* _COMPLETE THE FOLLOWING_
• 1. Could you restate the part of the article on the PGA Championship leaders between "By Sports NetworkAugust" and "with Phil Mickelson.", inclusive, substituting "the third day" for "Saturday"?
• 2. In the PGA Championship article, what score did Davis Love III post in each of his three rounds?
• 3. Which distinct major championship events does the PGA Championship article mention? List every one.

* _EXCERPTED PASSAGE_
──────────

Mickelson Love Share 54-Hole at Baltusrol

By Sports NetworkAugust 13, 2005, 4:00 pm
2005 PGA ChampionshipSPRINGFIELD, N.J. -- Phil Mickelson and Davis Love III share the lead at six-under-par 204 after three rounds of the 87th PGA Championship at Baltusrol Golf Club.
 
Mickelson, who has held at least a piece of the lead after each of the first three rounds, struggled to a two-over 72 on Saturday. Love, the 1997 PGA Champion, posted his third consecutive round of two-under 68.
 
Davis Love III
Davis Love III posted a six birdie, four bogey day to climb into a tie with Phil Mickelson.
The last time Mickelson held at least a share of the third-round lead in a major championship was the 2004 Masters, the site of his only victory in the major spotlight.
 
Love's last 54-hole lead in a major was the '97 PGA at Winged Foot, which was also his only major title.

──────────

* _MATERIAL PROVIDED_
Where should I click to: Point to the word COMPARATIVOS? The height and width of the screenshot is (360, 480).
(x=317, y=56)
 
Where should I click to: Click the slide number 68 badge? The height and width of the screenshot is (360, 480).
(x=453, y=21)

──────────

* _EXERCISE RESULTS_
• 1.
By Sports NetworkAugust 13, 2005, 4:00 pm
2005 PGA ChampionshipSPRINGFIELD, N.J. -- Phil Mickelson and Davis Love III share the lead at six-under-par 204 after three rounds of the 87th PGA Championship at Baltusrol Golf Club.
 
Mickelson, who has held at least a piece of the lead after each of the first three rounds, struggled to a two-over 72 on the third day. Love, the 1997 PGA Champion, posted his third consecutive round of two-under 68.
 
Davis Love III
Davis Love III posted a six birdie, four bogey day to climb into a tie with Phil Mickelson.

• 2. A two-under 68.

• 3.
- The 87th PGA Championship (2005) at Baltusrol Golf Club
- The 2004 Masters
- The 1997 PGA Championship at Winged Foot